Most people know I love dance and am all about following your dreams, so the fact that the plot revolves around a tween orphan, Felicie, who wants to be a dancer more than anything in the world, and her best friend, Victor, who longs to be a famous inventor, and I was all in. The setting is Brittany, France, that is until the ambitious duo run away from the orphanage to Paris in hot pursuit of their dreams. Of course, their adventure is fraught with conflict and challenges, such as archenemies, wicked witch-like adult saboteurs, bad guys turned good, and even a prepubecent love interest. As if just being orphan children on the run in a huge city with nothing but the rags on their backs isn’t enough! The tactics these two employ to make their elusive dreams come true are unconventional to say the least… Some secondary characters offer both children opportunities and play a large part in making their individual pursuits possible. Some have compared the plot to “Flashdance” but have been very unkind about its weaknesses. I won’t give the ending away, but will ask that you give the movie chance. You will laugh, maybe tear up a little, and be uplifted.

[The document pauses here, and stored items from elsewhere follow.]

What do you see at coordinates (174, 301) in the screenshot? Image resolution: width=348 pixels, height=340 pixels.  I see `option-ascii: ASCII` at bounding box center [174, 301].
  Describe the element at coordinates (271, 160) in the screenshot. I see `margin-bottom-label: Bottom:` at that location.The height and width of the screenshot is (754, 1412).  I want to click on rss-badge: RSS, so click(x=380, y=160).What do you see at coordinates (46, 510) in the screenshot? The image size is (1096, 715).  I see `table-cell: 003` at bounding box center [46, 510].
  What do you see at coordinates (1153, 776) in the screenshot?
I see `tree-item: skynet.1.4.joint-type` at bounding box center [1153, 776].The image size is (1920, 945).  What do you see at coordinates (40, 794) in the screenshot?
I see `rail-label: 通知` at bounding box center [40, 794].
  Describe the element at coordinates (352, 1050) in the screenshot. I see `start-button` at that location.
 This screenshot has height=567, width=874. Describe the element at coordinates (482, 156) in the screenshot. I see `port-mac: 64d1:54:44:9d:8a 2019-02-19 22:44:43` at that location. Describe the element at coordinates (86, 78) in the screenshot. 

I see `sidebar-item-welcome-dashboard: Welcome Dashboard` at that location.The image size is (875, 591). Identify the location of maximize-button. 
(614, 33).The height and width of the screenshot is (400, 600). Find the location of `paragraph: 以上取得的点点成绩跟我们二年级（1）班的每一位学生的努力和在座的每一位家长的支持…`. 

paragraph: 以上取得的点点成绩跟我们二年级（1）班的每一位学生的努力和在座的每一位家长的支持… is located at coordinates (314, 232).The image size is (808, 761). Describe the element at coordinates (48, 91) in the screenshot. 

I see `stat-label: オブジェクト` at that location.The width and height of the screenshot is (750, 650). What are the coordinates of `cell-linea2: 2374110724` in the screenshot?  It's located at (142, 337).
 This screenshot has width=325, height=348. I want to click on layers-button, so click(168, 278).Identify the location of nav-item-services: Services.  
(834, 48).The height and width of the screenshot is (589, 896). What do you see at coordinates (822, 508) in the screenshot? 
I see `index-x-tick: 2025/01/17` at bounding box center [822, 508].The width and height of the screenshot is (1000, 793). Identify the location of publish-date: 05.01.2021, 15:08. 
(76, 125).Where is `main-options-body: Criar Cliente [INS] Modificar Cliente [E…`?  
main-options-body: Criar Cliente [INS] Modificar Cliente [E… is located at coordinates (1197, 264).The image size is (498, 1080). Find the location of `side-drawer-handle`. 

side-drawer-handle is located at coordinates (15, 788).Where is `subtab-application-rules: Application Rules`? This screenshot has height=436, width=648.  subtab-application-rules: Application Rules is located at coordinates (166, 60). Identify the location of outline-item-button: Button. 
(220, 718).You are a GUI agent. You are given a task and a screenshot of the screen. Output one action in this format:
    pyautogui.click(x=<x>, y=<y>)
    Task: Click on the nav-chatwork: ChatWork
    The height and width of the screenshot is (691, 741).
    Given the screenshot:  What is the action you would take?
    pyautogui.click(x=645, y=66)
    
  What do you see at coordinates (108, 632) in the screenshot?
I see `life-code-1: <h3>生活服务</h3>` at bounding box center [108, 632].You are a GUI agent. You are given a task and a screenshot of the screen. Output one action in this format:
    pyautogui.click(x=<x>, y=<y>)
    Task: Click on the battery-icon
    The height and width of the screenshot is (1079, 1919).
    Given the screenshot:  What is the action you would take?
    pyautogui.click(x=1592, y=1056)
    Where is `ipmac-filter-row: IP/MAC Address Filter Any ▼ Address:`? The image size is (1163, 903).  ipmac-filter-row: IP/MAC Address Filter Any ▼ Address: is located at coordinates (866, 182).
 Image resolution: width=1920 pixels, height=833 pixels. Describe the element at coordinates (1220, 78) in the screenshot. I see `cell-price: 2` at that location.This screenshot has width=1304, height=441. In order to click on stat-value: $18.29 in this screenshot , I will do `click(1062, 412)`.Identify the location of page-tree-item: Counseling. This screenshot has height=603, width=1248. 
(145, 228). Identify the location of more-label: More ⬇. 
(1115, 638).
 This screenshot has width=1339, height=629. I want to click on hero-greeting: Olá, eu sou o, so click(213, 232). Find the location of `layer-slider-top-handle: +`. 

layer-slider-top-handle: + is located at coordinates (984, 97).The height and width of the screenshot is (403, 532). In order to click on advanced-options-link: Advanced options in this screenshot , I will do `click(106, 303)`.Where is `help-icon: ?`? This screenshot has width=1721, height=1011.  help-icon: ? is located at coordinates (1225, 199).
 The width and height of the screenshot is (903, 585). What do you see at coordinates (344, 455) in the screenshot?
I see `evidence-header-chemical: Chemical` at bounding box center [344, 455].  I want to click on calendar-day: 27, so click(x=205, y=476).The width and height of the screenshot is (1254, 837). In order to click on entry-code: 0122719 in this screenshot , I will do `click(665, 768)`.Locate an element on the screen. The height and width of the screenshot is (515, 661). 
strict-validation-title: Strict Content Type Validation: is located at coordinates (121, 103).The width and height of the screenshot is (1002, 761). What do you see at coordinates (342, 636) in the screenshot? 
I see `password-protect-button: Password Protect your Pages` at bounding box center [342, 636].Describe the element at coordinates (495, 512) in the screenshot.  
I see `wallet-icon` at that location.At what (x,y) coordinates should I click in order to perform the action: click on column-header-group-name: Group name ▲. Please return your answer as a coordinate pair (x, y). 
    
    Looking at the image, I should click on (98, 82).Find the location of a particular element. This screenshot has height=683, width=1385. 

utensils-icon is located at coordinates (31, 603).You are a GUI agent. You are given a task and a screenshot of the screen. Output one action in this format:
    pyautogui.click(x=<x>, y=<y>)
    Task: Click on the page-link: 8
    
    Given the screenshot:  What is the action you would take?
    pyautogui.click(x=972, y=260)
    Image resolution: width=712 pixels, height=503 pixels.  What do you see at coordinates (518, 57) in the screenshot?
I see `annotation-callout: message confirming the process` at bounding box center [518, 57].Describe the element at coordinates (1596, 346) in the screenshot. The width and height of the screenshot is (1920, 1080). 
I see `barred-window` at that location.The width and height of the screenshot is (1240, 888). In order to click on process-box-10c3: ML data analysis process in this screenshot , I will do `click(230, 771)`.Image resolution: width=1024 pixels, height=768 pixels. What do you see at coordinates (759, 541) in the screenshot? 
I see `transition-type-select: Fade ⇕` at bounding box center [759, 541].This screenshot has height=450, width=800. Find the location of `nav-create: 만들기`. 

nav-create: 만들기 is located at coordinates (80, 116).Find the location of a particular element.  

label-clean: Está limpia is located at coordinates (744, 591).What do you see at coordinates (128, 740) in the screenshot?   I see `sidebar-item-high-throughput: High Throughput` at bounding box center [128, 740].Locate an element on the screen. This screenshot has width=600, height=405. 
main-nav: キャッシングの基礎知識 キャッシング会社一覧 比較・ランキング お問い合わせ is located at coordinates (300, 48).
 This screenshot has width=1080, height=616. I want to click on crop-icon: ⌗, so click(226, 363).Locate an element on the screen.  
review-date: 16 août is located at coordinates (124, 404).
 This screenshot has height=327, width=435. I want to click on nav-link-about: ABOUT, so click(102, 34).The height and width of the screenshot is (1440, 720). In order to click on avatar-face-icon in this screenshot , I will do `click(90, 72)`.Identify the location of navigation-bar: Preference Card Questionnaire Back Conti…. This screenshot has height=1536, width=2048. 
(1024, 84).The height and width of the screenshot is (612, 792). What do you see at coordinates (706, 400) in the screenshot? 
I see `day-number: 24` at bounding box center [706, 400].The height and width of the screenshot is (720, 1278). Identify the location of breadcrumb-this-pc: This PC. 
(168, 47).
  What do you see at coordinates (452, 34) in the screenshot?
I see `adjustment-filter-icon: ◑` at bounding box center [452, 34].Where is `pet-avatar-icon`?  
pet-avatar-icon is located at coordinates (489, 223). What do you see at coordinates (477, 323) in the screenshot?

This inspiring story is naive in a lighthearted, refreshing way. And by naive, I mean innocent in a truly family friendly way. From what I can tell, the critics are compairing this children’s movie to the other big name producers who pack so much adult innuendo into the movies to sell to the parents that I’ve often been embarrassed while watching with my kiddos. You know it’s bad when you’re eleven-year-old blushes and says, “Well, that was inappropriate.” Other than a little potty humor, there is none of that in this film. Instead, this little girl, on the verge of becoming a young woman, has always carried a candle for dancing in her heart, from the cradle. Literally, since a music box with a ballerina was the only thing her birth mother left there with her at the orgphanage. A postcard from a ballet academy in Paris fans the flame, and Felicie does light up the stage, something most little girls (and big ones) only dream of doing.
As a Pink Collar Savvy & Chic on Purpose Chick whose dream of my daughter loving dance didn’t come true due to divorce (it wasn’t encouraged), I’ll still support her in whatever her dreams are. She is a talented artist and has a gorgeous voice. At one point, she wanted to be the next American Idol. Sound lofty? Dreams are. But like the movie demonstrated, you’ll never know how high you can get if you don’t leap.
And you’ll never know if “Leap” deserves rotten tomatoes or is being reviewed by those sucking on lemons. Hope you’ll find out for yourself. Happy Labor Day!